Hallervorden-Spatz Disease

Inherited disorder characterized by progressive degeneration of the nervous system caused by iron deposition in basal ganglia. Most commonly begins in childhood as a dystonic syndrome. Other clinical features include distorting muscle contractions of the face, limbs, and trunk, choreoathetosis, muscle rigidity, spasticity, seizures, and dementia. Less common symptoms include painful muscle spasms, mental retardation, and visual impairment.

Neurodegeneration Brain Iron Accumulation Syndrome; Late Infantile Neuroaxonal Dystrophy; Pantothenate Kinase-Associated Neurodegeneration.

Very rare condition. Fewer than 100 cases described. No racial or sex predominance.

The disease can be familial or sporadic. When familial, it is an autosomal recessive trait linked to chromosome 20 (gene map locus is 20p13-p12.3).

Not clearly established. The key factors seem to be an abnormal peroxidation of lipofuscin to neuromelanin and deficient cysteine dioxygenase, which result in iron accumulation in the brain. Whether the deposition of iron in basal ganglia in Hallervorden-Spatz disease is the cause or the consequence of neuronal loss and gliosis is not clear. A mutation in the PANK2 gene (20p13) resulting in deficiency of pantothenate kinase may cause accumulation of cysteine, which can cause chelation of iron in the globus pallidus and produce neurotoxic free radicals.

No biochemical markers yet found. Presence of abnormal cytosomes, including fingerprint, granular, and multilaminated bodies (suggesting the presence of ceroid lipofuscin), in bone marrow histiocytes and peripheral lymphocytes. Currently, the diagnosis can be ascertained only by histologic findings (postmortem).

Progressive rigidity, first in the lower and then in the upper limbs. Equinovarus deformity of the feet with walking difficulties. Involuntary choreoathetoid movements. Cranial nerves involved with chewing and swallowing difficulties. Torticollis and scoliosis. Oromandibular rigidity makes airway assessment difficult. Followed by dysarthria, epilepsy, and dementia.
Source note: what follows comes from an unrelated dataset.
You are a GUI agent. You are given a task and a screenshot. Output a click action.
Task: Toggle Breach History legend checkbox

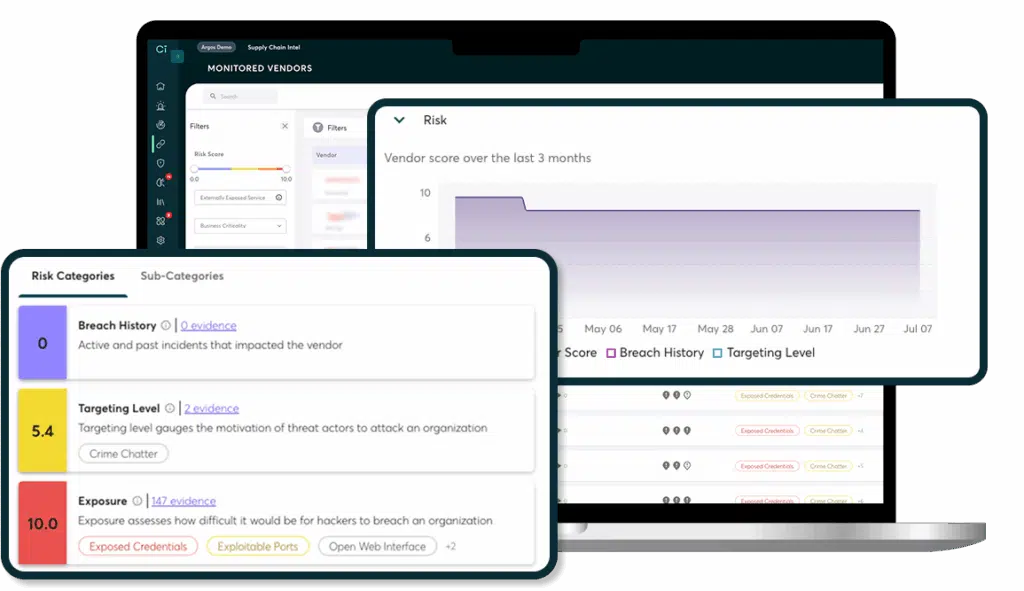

Onset occurs at 5 to 15 years of age, with death within 10 years following the diagnosis. At autopsy, brown coloration of the substantia nigra is seen.

Proper evaluation of the airways and pulmonary function must be obtained, when feasible. Patients affected with this condition often receive chronic myorelaxant medication, which must be continued until the day of the operation. The use of an antisialagogue agent must also be considered.

Because of unpredictable and potentially difficult airway management, a spontaneous ventilation technique is recommended (however, because of choreoathetoid movements and muscle rigidity, neuromuscular blockade may often be needed, thus requiring tracheal intubation with assisted face-mask ventilation). However, before administration of neuromuscular blocking agents, ensure that lung ventilation can be supported by face-mask ventilation. With deepening of anesthesia, the torticollis, scoliosis, and oromandibular muscular rigidity disappear. However, following a long course of dystonic attacks and muscle rigidity, musculoskeletal deformations become fixed. Usual treatment should not be discontinued and should be resumed during the immediate postoperative period through a nasogastric tube. Signs of basal ganglias dysfunction (chorea, athetosis, and rigidity) reappear on emergence. Aspiration pneumonitis occurs easily. In the most severe situation, maintenance of postoperative mechanical ventilation might be indicated for better pain control management.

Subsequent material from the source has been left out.